84 % de ces quantités ont été exportées vers les pays de l’UE (en comptant les prélèvements des pays de transit du gaz) et 12,3 % vers la Turquie. Seuls 1 milliard de m3 ont été exportés vers l’Asie (Chine, Inde, Pakistan et Koweït dont le marché cumulé dépasse 190 milliards de m3 et qui de plus est en expansion).
N’est-il pas opportun que l’Algérie de ne pas mettre tous les œufs dans un même panier en diversifiant sa clientèle dans un monde ou l’énergie devient, chaque jour un peu plus, une arme de pression politique.

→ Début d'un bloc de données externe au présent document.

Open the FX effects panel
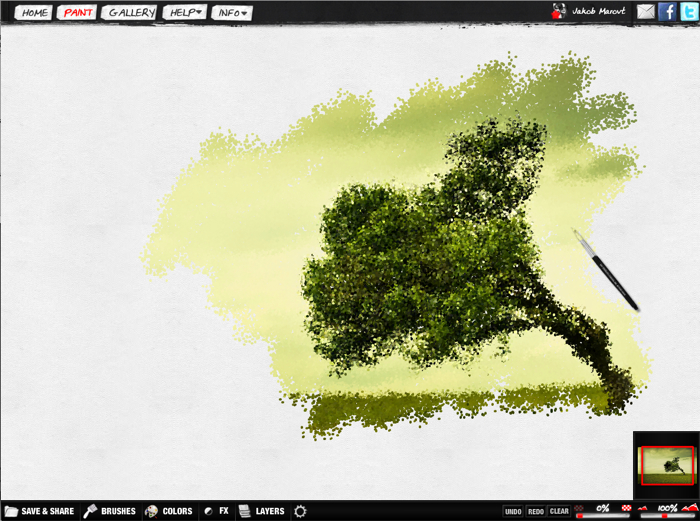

Dans ce cadre il est important me semble -t-il d’écouter les voix qui appellent à la réactivation du haut conseil de l’Énergie de l’énergie qui doit tracer, superviser, évaluer et corriger la politique dans le domaine d’une richesse sur laquelle repose la quasi-totalité des ressources financières externes du pays.
IV) Sur le plan politique et social interne
Les conséquences politiques, économiques et sociales de la crise en Ukraine et des sanctions mises en place seront importantes et durables. L’inflation qu’a vécu le monde en 2021 et début 2022 à cause de l’incapacité du monde capitaliste à apporter des solutions aux problèmes économiques et sociaux de l’humanité va être sérieusement amplifiée. Elle se traduira pour notre pays par l’amplification de l’érosion du pouvoir d’achat de la population déjà à un niveau critique dans un contexte politique difficile et la multiplication des défis qui se posent à l’Etat algérien. Je parle bien de l’Etat.
La nation algérienne pour relever ces défis et dépasser cette crise doit construire un front intérieur pour la préservation de la nation algérienne, pour sa souveraineté et pour la souveraineté populaire. Ce front doit être construit autour des principes suivants :
-L’unité et la souveraineté de la Nation Algérienne
-Le refus de toute ingérence étrangère dans les affaires intérieures du pays
-La souveraineté pour le peuple qui doit l’exercer par des moyens démocratiques et républicains,
-La liberté de conscience et de pensée
-La consécration dans le respect des lois, des libertés individuelles et collectives, du droit d’association, du droit syndical et du droit de réunion
-L’appartenance exclusive à la nation incarnée par l’Etat algérien des ressources naturelles du pays,
-La réhabilitation et la consolidation de l’Etat social qui doit assurer le progrès partagé, la justice sociale, l’accès effectif de tous à l’éducation, aux soins et à l’Energie et aux protéines. Un Etat social qui doit faire de la lutte contre la pauvreté et les inégalités et la sauvegarde du pouvoir d’achat des algériens sa priorité absolue.
Dans l’immédiat, et jusqu’au dépassement de la crise, les prix des produits de consommation de première nécessité, y compris les produits énergétiques et pour les soins (consultations et analyses) devraient être plafonnés.